(Dataset records)
>>>

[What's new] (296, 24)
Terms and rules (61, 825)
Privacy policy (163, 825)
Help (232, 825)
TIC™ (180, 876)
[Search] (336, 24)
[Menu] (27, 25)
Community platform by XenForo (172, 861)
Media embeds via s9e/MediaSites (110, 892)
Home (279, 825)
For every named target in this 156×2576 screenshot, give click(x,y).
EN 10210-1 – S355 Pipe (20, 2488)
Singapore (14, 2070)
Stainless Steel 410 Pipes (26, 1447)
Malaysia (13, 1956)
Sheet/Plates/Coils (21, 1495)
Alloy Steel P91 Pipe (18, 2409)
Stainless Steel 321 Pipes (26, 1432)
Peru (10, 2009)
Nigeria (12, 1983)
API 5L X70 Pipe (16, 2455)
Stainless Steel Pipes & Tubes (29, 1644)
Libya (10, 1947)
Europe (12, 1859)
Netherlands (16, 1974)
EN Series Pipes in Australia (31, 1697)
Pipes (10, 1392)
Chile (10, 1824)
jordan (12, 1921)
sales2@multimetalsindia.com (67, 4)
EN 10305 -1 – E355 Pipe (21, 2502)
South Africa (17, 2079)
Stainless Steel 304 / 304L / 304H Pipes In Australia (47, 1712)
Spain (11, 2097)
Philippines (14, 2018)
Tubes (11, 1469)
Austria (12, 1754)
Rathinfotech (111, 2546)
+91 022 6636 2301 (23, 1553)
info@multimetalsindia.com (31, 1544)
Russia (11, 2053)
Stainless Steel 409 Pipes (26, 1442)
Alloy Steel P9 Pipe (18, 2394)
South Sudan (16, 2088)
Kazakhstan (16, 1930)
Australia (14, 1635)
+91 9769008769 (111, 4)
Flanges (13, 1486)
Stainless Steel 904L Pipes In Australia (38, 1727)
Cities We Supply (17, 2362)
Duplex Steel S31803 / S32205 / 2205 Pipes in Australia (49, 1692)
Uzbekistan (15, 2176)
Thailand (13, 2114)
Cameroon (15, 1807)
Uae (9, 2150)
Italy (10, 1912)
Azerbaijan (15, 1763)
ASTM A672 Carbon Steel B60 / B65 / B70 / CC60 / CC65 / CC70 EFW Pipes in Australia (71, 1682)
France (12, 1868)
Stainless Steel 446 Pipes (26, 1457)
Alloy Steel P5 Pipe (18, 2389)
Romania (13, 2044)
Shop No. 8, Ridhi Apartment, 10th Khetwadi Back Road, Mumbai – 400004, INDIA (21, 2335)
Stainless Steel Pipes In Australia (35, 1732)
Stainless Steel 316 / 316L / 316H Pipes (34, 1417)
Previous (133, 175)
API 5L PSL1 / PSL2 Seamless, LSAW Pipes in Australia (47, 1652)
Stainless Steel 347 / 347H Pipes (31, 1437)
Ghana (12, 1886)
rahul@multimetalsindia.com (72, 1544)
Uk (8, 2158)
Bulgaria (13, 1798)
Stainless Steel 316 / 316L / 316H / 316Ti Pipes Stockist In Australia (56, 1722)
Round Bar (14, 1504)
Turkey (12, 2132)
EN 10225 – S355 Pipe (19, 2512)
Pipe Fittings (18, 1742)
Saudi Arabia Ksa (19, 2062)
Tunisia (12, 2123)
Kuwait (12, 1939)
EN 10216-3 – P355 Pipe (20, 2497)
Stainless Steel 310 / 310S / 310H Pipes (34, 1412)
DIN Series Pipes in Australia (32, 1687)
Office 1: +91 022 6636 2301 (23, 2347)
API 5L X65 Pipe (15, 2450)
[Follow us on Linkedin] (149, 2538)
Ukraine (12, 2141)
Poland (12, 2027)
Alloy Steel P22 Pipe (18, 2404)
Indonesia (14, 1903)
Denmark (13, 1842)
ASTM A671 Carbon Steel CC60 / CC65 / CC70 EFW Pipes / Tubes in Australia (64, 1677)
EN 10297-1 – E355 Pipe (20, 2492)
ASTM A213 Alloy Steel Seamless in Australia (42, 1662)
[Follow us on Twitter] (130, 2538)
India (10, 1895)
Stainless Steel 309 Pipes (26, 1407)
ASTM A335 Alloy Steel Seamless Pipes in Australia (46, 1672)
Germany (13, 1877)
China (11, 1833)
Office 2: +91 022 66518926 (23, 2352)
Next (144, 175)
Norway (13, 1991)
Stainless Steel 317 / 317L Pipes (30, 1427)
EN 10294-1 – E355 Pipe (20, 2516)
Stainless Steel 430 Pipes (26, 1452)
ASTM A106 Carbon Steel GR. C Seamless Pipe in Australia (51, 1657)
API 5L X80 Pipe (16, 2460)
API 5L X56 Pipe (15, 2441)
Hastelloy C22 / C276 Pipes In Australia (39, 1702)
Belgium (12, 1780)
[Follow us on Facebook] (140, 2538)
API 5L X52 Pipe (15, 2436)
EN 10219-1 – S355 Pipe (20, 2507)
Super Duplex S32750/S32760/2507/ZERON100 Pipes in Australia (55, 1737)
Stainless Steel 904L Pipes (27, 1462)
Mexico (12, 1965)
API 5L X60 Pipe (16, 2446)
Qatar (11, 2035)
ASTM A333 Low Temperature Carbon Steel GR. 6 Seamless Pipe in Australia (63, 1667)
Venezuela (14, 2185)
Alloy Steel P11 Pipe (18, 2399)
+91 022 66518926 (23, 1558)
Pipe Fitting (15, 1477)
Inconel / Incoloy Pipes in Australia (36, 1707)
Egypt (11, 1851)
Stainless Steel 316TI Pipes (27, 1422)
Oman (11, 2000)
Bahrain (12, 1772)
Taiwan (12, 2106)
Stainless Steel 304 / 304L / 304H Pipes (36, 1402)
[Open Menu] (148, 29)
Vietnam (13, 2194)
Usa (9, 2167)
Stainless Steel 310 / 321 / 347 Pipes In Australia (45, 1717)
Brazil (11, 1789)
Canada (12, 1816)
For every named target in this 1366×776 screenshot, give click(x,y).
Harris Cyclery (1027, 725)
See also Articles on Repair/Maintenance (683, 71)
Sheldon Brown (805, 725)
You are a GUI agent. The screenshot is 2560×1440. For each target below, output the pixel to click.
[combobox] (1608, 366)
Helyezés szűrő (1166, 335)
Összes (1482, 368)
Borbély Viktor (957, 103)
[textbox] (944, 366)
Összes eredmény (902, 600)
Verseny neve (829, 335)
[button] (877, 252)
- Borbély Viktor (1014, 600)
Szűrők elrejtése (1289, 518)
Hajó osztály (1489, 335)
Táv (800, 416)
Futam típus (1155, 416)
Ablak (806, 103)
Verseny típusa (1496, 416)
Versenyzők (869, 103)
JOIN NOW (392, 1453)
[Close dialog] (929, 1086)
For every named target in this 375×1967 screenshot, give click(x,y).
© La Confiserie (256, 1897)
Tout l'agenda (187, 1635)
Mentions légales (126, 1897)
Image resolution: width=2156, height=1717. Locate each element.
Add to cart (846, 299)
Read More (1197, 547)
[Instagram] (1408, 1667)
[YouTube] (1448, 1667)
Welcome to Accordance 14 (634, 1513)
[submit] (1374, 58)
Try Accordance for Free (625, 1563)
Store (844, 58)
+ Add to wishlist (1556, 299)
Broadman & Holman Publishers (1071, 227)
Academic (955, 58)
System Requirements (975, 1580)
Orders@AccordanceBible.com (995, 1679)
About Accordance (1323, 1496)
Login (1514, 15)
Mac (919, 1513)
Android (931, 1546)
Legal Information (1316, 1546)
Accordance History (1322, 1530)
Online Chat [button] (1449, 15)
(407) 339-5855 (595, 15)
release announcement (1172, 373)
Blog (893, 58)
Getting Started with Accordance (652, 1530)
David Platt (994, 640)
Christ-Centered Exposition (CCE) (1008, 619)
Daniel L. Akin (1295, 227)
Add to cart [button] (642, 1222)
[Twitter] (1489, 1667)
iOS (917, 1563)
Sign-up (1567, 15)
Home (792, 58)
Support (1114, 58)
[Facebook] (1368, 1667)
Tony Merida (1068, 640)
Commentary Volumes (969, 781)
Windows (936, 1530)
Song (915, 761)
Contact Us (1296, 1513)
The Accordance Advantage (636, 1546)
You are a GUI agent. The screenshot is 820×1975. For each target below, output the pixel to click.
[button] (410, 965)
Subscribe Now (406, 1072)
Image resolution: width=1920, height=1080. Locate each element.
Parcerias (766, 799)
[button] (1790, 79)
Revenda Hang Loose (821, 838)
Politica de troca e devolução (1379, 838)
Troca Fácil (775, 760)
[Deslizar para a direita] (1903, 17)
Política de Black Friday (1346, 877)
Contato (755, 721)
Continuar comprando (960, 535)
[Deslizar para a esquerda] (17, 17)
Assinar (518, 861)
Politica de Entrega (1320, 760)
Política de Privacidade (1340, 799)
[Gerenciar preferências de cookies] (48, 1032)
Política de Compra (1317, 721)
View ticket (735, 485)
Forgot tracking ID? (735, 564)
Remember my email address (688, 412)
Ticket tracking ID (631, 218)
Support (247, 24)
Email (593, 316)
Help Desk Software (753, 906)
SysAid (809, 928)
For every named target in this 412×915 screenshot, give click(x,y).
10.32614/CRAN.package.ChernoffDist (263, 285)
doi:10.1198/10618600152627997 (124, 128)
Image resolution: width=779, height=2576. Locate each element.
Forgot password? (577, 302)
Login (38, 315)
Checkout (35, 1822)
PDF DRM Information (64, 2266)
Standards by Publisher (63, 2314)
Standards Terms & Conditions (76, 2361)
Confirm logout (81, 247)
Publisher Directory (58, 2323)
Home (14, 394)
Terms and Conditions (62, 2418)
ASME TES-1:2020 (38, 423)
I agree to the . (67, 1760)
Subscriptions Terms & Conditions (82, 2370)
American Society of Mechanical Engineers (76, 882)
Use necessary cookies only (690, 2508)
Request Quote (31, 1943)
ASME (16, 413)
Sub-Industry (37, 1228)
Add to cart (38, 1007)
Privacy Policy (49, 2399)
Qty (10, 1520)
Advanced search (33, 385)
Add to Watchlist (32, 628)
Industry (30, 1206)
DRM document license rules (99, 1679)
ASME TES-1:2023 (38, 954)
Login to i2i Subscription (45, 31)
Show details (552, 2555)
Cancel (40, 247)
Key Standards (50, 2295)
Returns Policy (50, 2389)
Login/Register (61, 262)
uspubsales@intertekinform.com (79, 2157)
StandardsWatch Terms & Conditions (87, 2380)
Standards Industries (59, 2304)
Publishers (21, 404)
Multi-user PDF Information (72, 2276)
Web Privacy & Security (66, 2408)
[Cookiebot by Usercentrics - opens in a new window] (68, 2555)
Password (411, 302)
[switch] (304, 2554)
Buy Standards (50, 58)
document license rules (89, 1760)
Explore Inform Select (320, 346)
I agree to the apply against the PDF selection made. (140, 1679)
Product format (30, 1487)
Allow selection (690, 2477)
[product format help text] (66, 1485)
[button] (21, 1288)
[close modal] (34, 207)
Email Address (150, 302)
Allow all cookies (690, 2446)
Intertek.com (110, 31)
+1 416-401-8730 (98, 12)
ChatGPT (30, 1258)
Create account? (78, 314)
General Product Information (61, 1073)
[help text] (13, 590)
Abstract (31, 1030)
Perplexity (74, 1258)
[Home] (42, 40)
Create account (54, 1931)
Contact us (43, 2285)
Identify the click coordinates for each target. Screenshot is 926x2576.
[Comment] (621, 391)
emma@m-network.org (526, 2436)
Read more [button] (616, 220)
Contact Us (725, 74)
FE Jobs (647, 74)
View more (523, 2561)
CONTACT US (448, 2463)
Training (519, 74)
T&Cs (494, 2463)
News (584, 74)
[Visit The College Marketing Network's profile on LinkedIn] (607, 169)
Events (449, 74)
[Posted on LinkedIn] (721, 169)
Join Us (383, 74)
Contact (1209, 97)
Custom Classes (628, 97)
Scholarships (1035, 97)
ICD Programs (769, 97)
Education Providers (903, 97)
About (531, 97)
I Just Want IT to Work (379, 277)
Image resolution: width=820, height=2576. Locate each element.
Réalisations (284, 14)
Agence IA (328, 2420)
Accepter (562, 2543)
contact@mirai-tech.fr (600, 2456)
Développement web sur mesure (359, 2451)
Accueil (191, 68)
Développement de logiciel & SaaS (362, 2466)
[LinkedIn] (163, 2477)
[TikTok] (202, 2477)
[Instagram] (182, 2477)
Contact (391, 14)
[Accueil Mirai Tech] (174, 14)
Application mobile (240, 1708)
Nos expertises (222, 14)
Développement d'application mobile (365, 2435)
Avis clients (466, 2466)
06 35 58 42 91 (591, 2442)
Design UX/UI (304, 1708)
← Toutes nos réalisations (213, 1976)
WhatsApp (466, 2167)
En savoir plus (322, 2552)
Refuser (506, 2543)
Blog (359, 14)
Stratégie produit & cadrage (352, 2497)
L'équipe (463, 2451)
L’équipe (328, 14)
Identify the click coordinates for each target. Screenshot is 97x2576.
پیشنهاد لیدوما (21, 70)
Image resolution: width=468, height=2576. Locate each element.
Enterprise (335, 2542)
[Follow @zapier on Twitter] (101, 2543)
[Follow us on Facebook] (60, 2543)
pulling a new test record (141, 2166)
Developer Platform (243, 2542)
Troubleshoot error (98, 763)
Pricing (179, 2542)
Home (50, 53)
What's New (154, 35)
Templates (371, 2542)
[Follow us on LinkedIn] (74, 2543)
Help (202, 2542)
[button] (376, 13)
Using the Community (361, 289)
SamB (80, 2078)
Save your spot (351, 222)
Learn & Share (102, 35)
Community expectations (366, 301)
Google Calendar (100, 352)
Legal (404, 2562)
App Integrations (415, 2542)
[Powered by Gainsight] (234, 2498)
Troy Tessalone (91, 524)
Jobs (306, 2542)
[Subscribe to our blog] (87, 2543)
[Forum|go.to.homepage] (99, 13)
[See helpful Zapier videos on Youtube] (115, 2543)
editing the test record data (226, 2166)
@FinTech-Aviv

<<<

The response must consist solely of the lines from the first line of the entries through the line containing "EN 10210-1 – S355 Pipe (20, 2488)", repeated exactly.

Output
[What's new] (296, 24)
Terms and rules (61, 825)
Privacy policy (163, 825)
Help (232, 825)
TIC™ (180, 876)
[Search] (336, 24)
[Menu] (27, 25)
Community platform by XenForo (172, 861)
Media embeds via s9e/MediaSites (110, 892)
Home (279, 825)
For every named target in this 156×2576 screenshot, give click(x,y).
EN 10210-1 – S355 Pipe (20, 2488)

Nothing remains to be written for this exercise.